Overland Telegraph (1951) is one of my favorite Holt pictures. It’s a lot of fun to watch Hugh Beaumont as a bad guy. Mari Blanchard doesn’t have much to do but look pretty as Nader’s saloon-girl fiancé. But having Gail Davis on hand is a real asset, displaying a bit of the riding and shooting skills that would make her such a great Annie Oakley on TV. The Iverson Ranch is featured quite a bit, too.
Gail Davis: “It was a good part for the girl, not just one of those smile into the sunset pictures. Tim was really cute, he had a friendly personality but was a bit of a kidder. So was Dick Martin, but both were very conscientious about their pictures.”*
Of course, director Lesley Selander and editor Samuel Beetley deserve a lot of the credit. They keep things moving at such a clip that the hour’s over before you know it. If you’ve ever seen a lousy B Western, you know that in the wrong hands, an hour can last forever. Selander is such a pro and has such a flair for these things that his films stand apart from the rest. He should’ve written a textbook on film pacing.

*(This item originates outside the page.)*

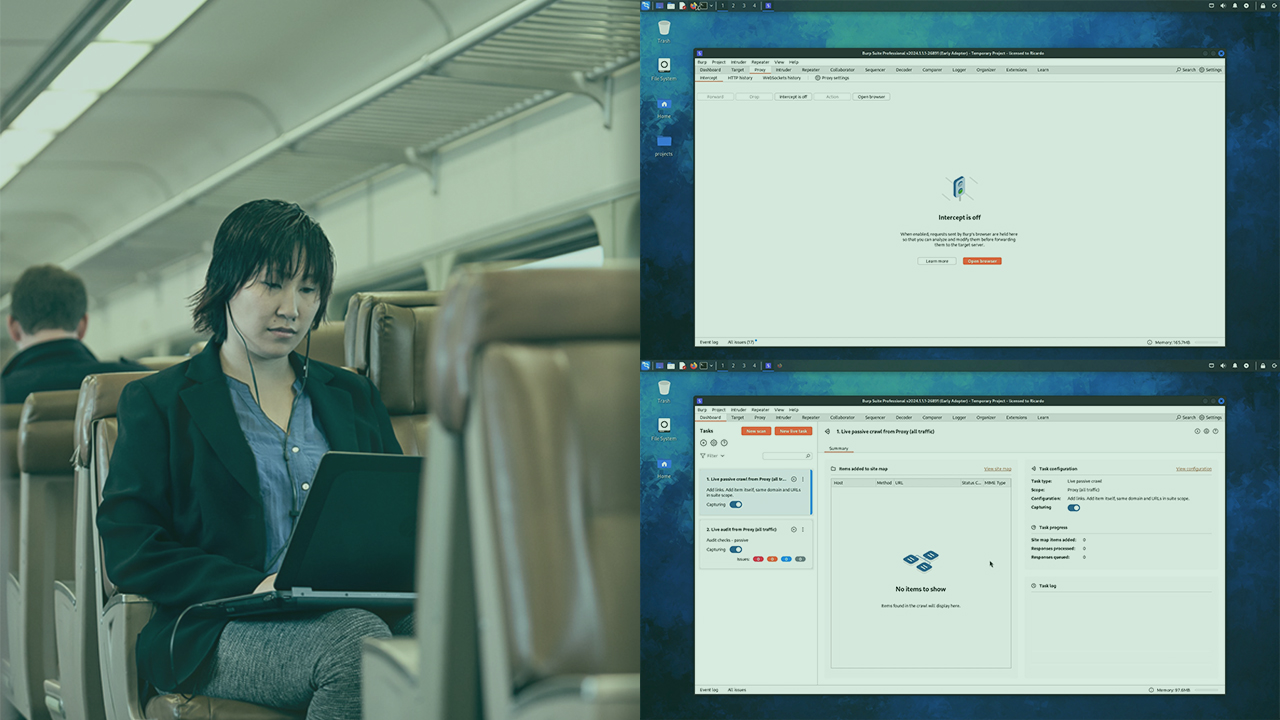Expand the Task log section
Screen dimensions: 1280x720
pos(1048,586)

Overland Telegraph is part of Warner Archive’s fourth volume of the Tim Holt Western Classics Collection. It has several of the earlier entries and the last few, providing a great overview of the series. B Westerns didn’t come any better than these. As with the previous sets, the transfers are exquisite — a real tribute to the care and craftsmanship that went into these films. Highly, highly recommended (as if you hadn’t figured that out already).